-- Exercise brief --
From top to bottom, return the records that follow exactly.

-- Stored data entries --
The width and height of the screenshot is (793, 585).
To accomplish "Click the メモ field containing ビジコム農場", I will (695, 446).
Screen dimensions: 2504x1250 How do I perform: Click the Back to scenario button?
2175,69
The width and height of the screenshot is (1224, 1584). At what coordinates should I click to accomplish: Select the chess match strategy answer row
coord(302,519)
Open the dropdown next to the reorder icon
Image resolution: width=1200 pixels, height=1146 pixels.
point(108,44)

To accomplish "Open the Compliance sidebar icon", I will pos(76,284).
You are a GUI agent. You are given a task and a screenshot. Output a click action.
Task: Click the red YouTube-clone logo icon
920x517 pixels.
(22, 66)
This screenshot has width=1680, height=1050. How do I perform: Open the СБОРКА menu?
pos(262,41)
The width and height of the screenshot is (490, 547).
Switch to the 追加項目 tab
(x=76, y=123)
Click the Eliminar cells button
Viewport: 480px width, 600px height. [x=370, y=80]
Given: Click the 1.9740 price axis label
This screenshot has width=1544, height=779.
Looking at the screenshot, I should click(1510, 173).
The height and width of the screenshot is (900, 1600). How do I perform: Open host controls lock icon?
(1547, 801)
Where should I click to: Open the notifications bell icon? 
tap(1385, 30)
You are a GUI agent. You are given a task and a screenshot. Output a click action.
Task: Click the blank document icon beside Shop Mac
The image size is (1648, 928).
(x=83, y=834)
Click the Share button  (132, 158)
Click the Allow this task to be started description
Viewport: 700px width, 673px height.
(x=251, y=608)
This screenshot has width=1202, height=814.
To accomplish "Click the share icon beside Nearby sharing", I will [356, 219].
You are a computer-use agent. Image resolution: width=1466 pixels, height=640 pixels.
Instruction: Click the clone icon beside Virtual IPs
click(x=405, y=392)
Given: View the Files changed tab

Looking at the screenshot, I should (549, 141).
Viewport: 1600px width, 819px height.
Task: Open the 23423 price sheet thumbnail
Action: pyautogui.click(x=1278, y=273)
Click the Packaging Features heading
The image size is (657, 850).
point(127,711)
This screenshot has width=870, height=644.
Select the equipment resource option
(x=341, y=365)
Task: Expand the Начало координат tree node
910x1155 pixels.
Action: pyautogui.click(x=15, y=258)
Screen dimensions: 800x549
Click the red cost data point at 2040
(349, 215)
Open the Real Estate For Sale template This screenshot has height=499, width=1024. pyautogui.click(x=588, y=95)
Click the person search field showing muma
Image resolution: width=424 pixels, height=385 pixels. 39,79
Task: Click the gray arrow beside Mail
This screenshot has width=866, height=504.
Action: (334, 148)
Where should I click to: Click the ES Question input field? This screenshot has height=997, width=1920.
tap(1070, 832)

-- Output for this task --
The width and height of the screenshot is (793, 585).
To accomplish "Click the メモ field containing ビジコム農場", I will (695, 446).
Screen dimensions: 2504x1250 How do I perform: Click the Back to scenario button?
2175,69
The width and height of the screenshot is (1224, 1584). At what coordinates should I click to accomplish: Select the chess match strategy answer row
coord(302,519)
Open the dropdown next to the reorder icon
Image resolution: width=1200 pixels, height=1146 pixels.
point(108,44)

To accomplish "Open the Compliance sidebar icon", I will pos(76,284).
You are a GUI agent. You are given a task and a screenshot. Output a click action.
Task: Click the red YouTube-clone logo icon
920x517 pixels.
(22, 66)
This screenshot has width=1680, height=1050. How do I perform: Open the СБОРКА menu?
pos(262,41)
The width and height of the screenshot is (490, 547).
Switch to the 追加項目 tab
(x=76, y=123)
Click the Eliminar cells button
Viewport: 480px width, 600px height. [x=370, y=80]
Given: Click the 1.9740 price axis label
This screenshot has width=1544, height=779.
Looking at the screenshot, I should click(1510, 173).
The height and width of the screenshot is (900, 1600). How do I perform: Open host controls lock icon?
(1547, 801)
Where should I click to: Open the notifications bell icon? 
tap(1385, 30)
You are a GUI agent. You are given a task and a screenshot. Output a click action.
Task: Click the blank document icon beside Shop Mac
The image size is (1648, 928).
(x=83, y=834)
Click the Share button  (132, 158)
Click the Allow this task to be started description
Viewport: 700px width, 673px height.
(x=251, y=608)
This screenshot has width=1202, height=814.
To accomplish "Click the share icon beside Nearby sharing", I will [356, 219].
You are a computer-use agent. Image resolution: width=1466 pixels, height=640 pixels.
Instruction: Click the clone icon beside Virtual IPs
click(x=405, y=392)
Given: View the Files changed tab

Looking at the screenshot, I should (549, 141).
Viewport: 1600px width, 819px height.
Task: Open the 23423 price sheet thumbnail
Action: pyautogui.click(x=1278, y=273)
Click the Packaging Features heading
The image size is (657, 850).
point(127,711)
This screenshot has width=870, height=644.
Select the equipment resource option
(x=341, y=365)
Task: Expand the Начало координат tree node
910x1155 pixels.
Action: pyautogui.click(x=15, y=258)
Screen dimensions: 800x549
Click the red cost data point at 2040
(349, 215)
Open the Real Estate For Sale template This screenshot has height=499, width=1024. pyautogui.click(x=588, y=95)
Click the person search field showing muma
Image resolution: width=424 pixels, height=385 pixels. 39,79
Task: Click the gray arrow beside Mail
This screenshot has width=866, height=504.
Action: (334, 148)
Where should I click to: Click the ES Question input field? This screenshot has height=997, width=1920.
tap(1070, 832)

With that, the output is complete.